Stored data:
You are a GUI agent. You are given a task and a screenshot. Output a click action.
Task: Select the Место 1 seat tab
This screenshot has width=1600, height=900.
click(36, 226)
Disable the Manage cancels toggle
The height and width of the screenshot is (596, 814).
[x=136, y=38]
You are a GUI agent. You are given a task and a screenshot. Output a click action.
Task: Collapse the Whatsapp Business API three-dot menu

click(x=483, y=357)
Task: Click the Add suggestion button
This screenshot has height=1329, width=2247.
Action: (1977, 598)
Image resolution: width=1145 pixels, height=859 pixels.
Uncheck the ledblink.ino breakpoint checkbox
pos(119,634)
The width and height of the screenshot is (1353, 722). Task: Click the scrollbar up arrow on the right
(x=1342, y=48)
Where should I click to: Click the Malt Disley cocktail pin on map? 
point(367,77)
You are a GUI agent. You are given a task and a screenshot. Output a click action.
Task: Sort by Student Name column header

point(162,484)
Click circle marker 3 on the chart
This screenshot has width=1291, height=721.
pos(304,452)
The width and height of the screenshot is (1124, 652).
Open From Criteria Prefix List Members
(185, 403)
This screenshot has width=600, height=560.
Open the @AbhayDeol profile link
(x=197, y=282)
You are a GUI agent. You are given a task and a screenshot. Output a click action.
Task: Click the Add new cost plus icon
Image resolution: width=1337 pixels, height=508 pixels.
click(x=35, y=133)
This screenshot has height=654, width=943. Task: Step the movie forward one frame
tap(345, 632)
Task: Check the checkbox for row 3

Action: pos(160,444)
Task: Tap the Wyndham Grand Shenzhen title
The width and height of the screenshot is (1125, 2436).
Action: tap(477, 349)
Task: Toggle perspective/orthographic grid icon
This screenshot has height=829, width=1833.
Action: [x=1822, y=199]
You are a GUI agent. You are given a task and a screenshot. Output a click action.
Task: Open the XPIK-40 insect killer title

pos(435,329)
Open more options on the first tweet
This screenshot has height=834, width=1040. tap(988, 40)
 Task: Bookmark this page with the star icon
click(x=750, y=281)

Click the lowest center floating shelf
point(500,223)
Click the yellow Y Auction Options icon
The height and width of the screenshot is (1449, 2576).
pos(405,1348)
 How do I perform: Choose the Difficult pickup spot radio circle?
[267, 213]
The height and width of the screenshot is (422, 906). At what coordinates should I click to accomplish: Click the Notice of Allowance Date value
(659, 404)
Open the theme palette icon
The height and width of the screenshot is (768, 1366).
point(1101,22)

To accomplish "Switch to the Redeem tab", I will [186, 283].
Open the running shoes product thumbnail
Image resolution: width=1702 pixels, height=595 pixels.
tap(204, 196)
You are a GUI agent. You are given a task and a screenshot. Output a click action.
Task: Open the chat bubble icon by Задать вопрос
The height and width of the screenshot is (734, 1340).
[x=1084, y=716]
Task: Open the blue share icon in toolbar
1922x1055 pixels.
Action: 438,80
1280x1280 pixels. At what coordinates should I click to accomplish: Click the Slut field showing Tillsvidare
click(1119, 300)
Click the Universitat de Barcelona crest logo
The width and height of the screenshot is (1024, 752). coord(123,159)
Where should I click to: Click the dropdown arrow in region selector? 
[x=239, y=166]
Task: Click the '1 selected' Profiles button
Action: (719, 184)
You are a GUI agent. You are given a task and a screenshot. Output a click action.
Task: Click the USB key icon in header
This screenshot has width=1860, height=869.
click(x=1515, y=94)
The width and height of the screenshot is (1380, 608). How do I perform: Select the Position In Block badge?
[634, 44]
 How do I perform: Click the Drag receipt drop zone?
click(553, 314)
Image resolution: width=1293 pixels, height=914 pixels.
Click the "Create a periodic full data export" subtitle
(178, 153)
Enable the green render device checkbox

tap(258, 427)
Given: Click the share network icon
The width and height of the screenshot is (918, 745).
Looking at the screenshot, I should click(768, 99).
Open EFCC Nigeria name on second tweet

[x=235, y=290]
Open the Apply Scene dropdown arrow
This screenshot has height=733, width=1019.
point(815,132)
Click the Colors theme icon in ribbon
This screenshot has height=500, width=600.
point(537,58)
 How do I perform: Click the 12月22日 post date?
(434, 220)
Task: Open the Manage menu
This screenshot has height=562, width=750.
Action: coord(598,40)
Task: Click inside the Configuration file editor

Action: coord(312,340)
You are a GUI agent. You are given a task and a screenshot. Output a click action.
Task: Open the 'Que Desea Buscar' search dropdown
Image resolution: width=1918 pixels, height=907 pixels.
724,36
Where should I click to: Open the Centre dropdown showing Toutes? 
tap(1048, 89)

About this exercise: Transcribe each entry word for word.

Output below:
You are a GUI agent. You are given a task and a screenshot. Output a click action.
Task: Select the Место 1 seat tab
This screenshot has width=1600, height=900.
click(36, 226)
Disable the Manage cancels toggle
The height and width of the screenshot is (596, 814).
[x=136, y=38]
You are a GUI agent. You are given a task and a screenshot. Output a click action.
Task: Collapse the Whatsapp Business API three-dot menu

click(x=483, y=357)
Task: Click the Add suggestion button
This screenshot has height=1329, width=2247.
Action: (1977, 598)
Image resolution: width=1145 pixels, height=859 pixels.
Uncheck the ledblink.ino breakpoint checkbox
pos(119,634)
The width and height of the screenshot is (1353, 722). Task: Click the scrollbar up arrow on the right
(x=1342, y=48)
Where should I click to: Click the Malt Disley cocktail pin on map? 
point(367,77)
You are a GUI agent. You are given a task and a screenshot. Output a click action.
Task: Sort by Student Name column header

point(162,484)
Click circle marker 3 on the chart
This screenshot has width=1291, height=721.
pos(304,452)
The width and height of the screenshot is (1124, 652).
Open From Criteria Prefix List Members
(185, 403)
This screenshot has width=600, height=560.
Open the @AbhayDeol profile link
(x=197, y=282)
You are a GUI agent. You are given a task and a screenshot. Output a click action.
Task: Click the Add new cost plus icon
Image resolution: width=1337 pixels, height=508 pixels.
click(x=35, y=133)
This screenshot has height=654, width=943. Task: Step the movie forward one frame
tap(345, 632)
Task: Check the checkbox for row 3

Action: pos(160,444)
Task: Tap the Wyndham Grand Shenzhen title
The width and height of the screenshot is (1125, 2436).
Action: tap(477, 349)
Task: Toggle perspective/orthographic grid icon
This screenshot has height=829, width=1833.
Action: [x=1822, y=199]
You are a GUI agent. You are given a task and a screenshot. Output a click action.
Task: Open the XPIK-40 insect killer title

pos(435,329)
Open more options on the first tweet
This screenshot has height=834, width=1040. tap(988, 40)
 Task: Bookmark this page with the star icon
click(x=750, y=281)

Click the lowest center floating shelf
point(500,223)
Click the yellow Y Auction Options icon
The height and width of the screenshot is (1449, 2576).
pos(405,1348)
 How do I perform: Choose the Difficult pickup spot radio circle?
[267, 213]
The height and width of the screenshot is (422, 906). At what coordinates should I click to accomplish: Click the Notice of Allowance Date value
(659, 404)
Open the theme palette icon
The height and width of the screenshot is (768, 1366).
point(1101,22)

To accomplish "Switch to the Redeem tab", I will [186, 283].
Open the running shoes product thumbnail
Image resolution: width=1702 pixels, height=595 pixels.
tap(204, 196)
You are a GUI agent. You are given a task and a screenshot. Output a click action.
Task: Open the chat bubble icon by Задать вопрос
The height and width of the screenshot is (734, 1340).
[x=1084, y=716]
Task: Open the blue share icon in toolbar
1922x1055 pixels.
Action: 438,80
1280x1280 pixels. At what coordinates should I click to accomplish: Click the Slut field showing Tillsvidare
click(1119, 300)
Click the Universitat de Barcelona crest logo
The width and height of the screenshot is (1024, 752). coord(123,159)
Where should I click to: Click the dropdown arrow in region selector? 
[x=239, y=166]
Task: Click the '1 selected' Profiles button
Action: (719, 184)
You are a GUI agent. You are given a task and a screenshot. Output a click action.
Task: Click the USB key icon in header
This screenshot has width=1860, height=869.
click(x=1515, y=94)
The width and height of the screenshot is (1380, 608). How do I perform: Select the Position In Block badge?
[634, 44]
 How do I perform: Click the Drag receipt drop zone?
click(553, 314)
Image resolution: width=1293 pixels, height=914 pixels.
Click the "Create a periodic full data export" subtitle
(178, 153)
Enable the green render device checkbox

tap(258, 427)
Given: Click the share network icon
The width and height of the screenshot is (918, 745).
Looking at the screenshot, I should click(768, 99).
Open EFCC Nigeria name on second tweet

[x=235, y=290]
Open the Apply Scene dropdown arrow
This screenshot has height=733, width=1019.
point(815,132)
Click the Colors theme icon in ribbon
This screenshot has height=500, width=600.
point(537,58)
 How do I perform: Click the 12月22日 post date?
(434, 220)
Task: Open the Manage menu
This screenshot has height=562, width=750.
Action: coord(598,40)
Task: Click inside the Configuration file editor

Action: coord(312,340)
You are a GUI agent. You are given a task and a screenshot. Output a click action.
Task: Open the 'Que Desea Buscar' search dropdown
Image resolution: width=1918 pixels, height=907 pixels.
724,36
Where should I click to: Open the Centre dropdown showing Toutes? 
tap(1048, 89)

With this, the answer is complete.